*** Opening THE DATA ***

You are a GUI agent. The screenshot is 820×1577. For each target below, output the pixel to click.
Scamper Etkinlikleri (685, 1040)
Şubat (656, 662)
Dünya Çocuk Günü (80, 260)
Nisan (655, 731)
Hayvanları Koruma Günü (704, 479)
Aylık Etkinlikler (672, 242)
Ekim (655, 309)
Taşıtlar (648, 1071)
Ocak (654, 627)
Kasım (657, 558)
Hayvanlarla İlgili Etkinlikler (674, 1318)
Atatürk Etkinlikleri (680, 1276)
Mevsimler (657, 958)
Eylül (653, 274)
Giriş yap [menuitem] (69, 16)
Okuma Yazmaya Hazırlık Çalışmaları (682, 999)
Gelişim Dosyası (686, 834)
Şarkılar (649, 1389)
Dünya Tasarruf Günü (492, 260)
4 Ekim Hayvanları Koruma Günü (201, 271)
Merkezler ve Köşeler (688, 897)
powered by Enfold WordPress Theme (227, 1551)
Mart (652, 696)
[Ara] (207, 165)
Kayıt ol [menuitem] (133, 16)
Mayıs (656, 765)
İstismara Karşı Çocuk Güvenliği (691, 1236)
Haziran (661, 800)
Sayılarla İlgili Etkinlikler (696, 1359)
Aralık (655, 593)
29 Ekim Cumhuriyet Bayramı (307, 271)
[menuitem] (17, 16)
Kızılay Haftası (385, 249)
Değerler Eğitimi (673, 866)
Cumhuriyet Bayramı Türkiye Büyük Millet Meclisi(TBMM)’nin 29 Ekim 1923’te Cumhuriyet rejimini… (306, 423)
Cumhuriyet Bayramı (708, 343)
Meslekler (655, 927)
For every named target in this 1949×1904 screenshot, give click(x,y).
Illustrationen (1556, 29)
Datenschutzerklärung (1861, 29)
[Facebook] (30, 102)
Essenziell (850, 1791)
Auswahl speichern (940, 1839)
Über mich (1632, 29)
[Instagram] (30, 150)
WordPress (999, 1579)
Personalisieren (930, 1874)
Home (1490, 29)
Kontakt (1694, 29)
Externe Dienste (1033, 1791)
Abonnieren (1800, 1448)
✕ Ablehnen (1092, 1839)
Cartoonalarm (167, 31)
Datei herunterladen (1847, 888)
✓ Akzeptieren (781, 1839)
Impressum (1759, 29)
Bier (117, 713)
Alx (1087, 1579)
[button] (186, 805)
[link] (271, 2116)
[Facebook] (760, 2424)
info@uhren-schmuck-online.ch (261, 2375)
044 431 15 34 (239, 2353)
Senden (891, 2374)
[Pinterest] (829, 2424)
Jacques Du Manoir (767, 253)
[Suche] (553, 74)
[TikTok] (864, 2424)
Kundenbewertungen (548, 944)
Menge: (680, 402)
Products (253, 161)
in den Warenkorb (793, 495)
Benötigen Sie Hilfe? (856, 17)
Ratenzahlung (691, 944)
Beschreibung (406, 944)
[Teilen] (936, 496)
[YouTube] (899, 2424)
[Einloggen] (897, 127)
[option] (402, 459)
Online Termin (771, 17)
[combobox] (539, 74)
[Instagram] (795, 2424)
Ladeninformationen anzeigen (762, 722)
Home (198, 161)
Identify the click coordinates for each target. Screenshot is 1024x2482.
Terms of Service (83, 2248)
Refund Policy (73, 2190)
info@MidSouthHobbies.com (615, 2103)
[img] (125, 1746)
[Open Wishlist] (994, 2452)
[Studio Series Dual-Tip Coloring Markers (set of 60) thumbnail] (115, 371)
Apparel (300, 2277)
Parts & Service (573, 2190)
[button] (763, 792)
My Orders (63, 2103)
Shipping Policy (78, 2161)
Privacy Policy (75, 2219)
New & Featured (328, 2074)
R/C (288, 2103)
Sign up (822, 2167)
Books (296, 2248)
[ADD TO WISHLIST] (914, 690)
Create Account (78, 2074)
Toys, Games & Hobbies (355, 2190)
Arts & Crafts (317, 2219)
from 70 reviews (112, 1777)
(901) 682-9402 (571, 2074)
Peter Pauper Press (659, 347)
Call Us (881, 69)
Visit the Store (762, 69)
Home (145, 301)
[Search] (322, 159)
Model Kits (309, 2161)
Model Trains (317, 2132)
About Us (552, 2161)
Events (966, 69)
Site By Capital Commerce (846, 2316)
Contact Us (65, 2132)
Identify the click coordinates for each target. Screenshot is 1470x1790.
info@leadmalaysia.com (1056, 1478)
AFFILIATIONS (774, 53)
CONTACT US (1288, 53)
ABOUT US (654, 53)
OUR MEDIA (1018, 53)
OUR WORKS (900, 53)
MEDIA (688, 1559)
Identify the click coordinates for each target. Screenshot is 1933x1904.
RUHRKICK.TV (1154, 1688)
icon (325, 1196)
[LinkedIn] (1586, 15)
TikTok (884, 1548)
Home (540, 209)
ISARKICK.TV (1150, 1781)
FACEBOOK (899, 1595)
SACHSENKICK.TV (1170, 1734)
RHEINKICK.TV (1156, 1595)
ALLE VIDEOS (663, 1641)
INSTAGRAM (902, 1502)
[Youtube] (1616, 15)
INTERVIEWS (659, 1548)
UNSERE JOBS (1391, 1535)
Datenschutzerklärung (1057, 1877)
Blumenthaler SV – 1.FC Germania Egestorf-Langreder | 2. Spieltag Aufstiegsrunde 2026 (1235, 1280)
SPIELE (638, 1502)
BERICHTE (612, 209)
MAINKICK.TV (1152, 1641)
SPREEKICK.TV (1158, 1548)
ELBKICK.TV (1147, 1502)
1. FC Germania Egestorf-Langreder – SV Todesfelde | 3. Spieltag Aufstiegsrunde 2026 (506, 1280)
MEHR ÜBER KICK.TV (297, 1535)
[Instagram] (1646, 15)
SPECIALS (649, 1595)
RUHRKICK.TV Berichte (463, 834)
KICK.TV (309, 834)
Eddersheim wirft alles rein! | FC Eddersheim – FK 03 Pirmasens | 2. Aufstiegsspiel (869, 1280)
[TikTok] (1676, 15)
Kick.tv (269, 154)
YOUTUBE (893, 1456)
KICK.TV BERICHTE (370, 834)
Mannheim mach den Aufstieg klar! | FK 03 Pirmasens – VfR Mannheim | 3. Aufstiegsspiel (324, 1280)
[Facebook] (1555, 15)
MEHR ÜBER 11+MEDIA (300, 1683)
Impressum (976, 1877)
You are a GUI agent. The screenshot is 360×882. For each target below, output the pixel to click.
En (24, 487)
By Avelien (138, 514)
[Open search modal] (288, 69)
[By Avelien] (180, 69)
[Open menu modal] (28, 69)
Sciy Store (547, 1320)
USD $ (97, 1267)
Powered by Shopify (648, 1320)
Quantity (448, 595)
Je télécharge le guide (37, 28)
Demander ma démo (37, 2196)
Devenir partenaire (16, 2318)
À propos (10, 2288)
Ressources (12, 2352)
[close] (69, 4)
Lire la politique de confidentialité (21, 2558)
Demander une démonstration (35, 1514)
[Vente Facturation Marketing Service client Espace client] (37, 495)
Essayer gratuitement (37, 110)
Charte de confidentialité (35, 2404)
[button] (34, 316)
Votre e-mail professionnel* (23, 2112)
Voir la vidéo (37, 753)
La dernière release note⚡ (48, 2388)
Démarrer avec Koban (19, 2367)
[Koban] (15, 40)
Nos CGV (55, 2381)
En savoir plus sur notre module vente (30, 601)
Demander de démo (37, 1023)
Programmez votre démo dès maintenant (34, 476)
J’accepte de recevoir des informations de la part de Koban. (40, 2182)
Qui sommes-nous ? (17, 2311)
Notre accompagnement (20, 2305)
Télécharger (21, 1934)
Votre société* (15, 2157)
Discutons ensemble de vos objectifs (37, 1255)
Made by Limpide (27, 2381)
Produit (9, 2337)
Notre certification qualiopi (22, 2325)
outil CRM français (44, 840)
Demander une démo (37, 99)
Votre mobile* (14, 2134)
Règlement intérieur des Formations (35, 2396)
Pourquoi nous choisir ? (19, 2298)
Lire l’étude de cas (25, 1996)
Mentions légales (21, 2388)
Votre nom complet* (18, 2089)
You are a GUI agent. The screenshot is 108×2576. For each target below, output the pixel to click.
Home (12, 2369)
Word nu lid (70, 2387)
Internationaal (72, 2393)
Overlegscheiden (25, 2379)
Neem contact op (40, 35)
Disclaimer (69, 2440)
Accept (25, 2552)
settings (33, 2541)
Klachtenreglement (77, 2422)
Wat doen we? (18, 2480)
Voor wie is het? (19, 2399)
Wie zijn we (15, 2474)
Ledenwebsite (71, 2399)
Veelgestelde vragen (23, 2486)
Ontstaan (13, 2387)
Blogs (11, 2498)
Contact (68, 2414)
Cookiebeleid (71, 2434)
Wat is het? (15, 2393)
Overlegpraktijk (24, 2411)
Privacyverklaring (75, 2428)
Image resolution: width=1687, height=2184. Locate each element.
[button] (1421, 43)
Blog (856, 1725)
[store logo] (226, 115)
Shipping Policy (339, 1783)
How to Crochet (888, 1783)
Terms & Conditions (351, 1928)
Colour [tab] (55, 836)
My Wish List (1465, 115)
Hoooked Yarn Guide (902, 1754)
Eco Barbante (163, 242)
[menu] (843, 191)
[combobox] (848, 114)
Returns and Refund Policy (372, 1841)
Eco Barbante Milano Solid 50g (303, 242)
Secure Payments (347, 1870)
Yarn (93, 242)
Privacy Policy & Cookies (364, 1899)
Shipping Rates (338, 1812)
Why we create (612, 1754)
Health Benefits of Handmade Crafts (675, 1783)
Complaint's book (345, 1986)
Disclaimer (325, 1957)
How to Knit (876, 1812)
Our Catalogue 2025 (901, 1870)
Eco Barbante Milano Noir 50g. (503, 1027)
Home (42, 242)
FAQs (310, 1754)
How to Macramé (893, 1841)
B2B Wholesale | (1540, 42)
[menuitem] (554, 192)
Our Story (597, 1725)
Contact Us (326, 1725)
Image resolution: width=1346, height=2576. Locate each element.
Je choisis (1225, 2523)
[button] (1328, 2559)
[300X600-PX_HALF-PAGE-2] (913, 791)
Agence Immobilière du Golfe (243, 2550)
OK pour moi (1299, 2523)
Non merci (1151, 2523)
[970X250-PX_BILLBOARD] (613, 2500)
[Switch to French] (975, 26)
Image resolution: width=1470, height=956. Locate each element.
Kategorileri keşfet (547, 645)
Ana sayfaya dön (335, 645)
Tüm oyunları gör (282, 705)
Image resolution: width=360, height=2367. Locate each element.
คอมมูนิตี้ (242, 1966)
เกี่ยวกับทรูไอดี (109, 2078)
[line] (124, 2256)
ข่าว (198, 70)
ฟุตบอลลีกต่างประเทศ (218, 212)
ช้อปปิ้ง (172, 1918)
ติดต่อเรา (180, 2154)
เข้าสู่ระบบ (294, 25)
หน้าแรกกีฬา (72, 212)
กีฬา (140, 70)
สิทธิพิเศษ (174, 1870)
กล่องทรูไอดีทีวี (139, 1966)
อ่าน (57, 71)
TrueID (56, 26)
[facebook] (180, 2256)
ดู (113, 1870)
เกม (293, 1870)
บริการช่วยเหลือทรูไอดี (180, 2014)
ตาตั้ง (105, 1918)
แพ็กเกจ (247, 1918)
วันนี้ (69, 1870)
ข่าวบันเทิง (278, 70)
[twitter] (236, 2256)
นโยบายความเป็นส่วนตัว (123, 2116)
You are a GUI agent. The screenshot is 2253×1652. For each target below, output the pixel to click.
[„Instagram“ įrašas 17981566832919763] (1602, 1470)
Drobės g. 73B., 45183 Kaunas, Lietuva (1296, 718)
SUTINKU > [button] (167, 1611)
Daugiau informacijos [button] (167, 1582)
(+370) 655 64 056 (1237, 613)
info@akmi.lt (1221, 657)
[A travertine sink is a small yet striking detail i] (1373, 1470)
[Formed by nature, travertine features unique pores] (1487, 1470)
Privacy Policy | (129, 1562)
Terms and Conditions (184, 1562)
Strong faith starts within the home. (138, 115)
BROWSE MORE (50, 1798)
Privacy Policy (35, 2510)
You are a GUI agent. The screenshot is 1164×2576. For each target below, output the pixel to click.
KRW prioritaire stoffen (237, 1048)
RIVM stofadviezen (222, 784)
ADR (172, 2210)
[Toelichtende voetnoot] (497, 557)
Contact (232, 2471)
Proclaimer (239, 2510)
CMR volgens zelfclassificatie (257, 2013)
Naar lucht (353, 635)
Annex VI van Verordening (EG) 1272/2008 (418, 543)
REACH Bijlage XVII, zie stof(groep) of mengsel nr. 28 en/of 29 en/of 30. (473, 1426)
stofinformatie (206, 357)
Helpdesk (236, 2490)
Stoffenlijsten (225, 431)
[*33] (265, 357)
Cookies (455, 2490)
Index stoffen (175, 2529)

*** Closing THE DATA ***

## TRY IT
An exact copy of the lines above between the line holding "เกม (293, 1870)" and the line holding "[A travertine sink", inclusive, is the whole answer.

## EXERCISE RESULT
เกม (293, 1870)
บริการช่วยเหลือทรูไอดี (180, 2014)
ตาตั้ง (105, 1918)
แพ็กเกจ (247, 1918)
วันนี้ (69, 1870)
ข่าวบันเทิง (278, 70)
[twitter] (236, 2256)
นโยบายความเป็นส่วนตัว (123, 2116)
You are a GUI agent. The screenshot is 2253×1652. For each target below, output the pixel to click.
[„Instagram“ įrašas 17981566832919763] (1602, 1470)
Drobės g. 73B., 45183 Kaunas, Lietuva (1296, 718)
SUTINKU > [button] (167, 1611)
Daugiau informacijos [button] (167, 1582)
(+370) 655 64 056 (1237, 613)
info@akmi.lt (1221, 657)
[A travertine sink is a small yet striking detail i] (1373, 1470)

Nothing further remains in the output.